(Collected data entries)
===============

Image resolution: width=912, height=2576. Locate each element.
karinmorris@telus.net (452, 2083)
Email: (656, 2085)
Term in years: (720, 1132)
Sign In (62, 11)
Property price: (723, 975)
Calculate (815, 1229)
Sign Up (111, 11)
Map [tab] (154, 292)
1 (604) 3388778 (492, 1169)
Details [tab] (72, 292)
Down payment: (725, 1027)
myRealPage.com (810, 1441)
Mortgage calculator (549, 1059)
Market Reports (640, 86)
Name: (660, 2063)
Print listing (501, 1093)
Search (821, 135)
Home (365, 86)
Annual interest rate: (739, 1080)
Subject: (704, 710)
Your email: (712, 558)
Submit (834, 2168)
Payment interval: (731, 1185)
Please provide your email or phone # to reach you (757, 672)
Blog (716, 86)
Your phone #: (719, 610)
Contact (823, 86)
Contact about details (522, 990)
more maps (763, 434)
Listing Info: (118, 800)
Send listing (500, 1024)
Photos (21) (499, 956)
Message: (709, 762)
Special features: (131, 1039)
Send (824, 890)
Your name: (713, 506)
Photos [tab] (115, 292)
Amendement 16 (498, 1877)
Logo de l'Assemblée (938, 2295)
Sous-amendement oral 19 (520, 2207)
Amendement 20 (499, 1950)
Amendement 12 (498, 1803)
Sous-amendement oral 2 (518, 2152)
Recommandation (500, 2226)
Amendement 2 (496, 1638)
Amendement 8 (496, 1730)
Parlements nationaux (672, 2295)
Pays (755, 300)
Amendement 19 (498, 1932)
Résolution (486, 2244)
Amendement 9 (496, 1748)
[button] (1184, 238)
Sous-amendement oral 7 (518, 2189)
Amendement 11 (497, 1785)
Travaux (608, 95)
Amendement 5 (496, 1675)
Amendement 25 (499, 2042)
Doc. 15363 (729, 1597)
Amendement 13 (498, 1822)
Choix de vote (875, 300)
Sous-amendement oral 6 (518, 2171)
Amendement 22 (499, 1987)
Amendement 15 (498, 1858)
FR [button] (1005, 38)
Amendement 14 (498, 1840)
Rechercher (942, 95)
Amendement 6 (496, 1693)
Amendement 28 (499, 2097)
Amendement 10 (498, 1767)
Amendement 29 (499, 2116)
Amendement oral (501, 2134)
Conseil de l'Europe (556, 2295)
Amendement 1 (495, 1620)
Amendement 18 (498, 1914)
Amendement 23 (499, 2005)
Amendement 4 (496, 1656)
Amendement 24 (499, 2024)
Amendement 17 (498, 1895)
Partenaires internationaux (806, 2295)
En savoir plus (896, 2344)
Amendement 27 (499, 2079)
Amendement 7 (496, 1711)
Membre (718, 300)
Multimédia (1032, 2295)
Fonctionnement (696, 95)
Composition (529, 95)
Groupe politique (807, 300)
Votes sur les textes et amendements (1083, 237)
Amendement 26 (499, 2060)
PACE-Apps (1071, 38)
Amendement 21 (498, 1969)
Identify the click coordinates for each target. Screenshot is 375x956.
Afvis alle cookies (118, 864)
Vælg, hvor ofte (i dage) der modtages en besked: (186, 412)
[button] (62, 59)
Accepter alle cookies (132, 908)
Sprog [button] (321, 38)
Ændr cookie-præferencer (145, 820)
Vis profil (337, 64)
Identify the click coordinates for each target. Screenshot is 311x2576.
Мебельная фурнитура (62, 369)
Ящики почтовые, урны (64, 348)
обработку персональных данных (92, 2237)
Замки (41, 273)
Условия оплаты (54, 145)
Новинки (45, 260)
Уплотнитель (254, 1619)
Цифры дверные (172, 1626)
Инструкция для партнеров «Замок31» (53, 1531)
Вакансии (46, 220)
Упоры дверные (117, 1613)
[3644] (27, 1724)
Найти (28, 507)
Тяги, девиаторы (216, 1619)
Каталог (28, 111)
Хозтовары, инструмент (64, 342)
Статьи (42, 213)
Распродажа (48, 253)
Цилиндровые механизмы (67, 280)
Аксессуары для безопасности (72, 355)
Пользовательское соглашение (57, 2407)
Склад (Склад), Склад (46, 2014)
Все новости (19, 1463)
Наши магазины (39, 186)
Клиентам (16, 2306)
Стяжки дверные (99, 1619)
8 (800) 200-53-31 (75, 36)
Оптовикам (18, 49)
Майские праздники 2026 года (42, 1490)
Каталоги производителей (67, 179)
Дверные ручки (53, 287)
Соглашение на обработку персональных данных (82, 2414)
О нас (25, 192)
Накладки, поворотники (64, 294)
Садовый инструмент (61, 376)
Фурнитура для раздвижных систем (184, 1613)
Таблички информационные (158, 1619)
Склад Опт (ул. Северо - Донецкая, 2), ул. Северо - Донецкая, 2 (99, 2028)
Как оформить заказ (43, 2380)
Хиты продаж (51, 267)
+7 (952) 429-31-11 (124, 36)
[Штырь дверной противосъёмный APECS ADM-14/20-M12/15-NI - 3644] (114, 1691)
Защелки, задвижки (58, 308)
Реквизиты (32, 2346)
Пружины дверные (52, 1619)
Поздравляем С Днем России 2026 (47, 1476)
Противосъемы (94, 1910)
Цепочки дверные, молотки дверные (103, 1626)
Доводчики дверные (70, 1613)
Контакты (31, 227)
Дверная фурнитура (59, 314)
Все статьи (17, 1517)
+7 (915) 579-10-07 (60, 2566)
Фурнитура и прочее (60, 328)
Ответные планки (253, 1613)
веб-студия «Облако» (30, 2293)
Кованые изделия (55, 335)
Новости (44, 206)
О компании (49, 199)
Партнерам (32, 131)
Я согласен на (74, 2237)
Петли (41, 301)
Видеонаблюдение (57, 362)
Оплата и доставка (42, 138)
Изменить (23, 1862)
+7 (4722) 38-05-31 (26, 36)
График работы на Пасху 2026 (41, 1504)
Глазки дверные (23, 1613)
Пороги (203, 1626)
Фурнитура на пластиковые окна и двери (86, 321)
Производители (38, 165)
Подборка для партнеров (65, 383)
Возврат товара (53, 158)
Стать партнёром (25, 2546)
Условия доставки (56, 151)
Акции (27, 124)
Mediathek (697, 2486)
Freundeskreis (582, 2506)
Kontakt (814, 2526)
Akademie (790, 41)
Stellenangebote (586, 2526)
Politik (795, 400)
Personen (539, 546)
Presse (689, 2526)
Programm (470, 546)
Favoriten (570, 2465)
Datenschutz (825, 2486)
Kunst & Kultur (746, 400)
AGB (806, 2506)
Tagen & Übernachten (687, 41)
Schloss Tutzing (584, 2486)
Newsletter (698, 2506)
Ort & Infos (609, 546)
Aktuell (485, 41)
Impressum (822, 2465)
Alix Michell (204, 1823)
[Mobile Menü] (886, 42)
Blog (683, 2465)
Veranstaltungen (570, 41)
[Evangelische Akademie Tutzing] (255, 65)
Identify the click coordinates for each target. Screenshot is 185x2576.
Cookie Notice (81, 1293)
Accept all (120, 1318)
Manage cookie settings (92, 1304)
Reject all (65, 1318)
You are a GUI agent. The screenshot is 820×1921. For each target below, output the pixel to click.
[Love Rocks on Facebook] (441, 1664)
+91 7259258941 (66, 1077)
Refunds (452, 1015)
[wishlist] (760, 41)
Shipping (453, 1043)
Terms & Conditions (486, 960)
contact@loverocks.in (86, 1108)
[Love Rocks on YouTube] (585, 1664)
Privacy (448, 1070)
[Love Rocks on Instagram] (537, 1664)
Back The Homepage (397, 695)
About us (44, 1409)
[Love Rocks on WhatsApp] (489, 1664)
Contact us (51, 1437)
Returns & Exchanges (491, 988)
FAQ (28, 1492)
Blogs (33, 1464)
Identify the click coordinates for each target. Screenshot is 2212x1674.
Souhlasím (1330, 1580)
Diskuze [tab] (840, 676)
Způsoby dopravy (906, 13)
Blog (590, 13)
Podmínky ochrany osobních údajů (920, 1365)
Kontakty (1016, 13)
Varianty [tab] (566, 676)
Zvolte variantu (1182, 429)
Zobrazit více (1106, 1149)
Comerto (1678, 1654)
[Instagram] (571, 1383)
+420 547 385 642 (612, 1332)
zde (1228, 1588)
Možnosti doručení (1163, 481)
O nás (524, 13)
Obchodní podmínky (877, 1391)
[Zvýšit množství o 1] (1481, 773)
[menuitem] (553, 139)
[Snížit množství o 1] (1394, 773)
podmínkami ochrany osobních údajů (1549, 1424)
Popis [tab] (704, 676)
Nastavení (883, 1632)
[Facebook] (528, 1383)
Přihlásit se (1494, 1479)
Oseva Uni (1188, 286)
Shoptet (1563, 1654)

===============

Where a line above holds the string "партнеров", show that line.

Инструкция для партнеров «Замок31» (53, 1531)
Подборка для партнеров (65, 383)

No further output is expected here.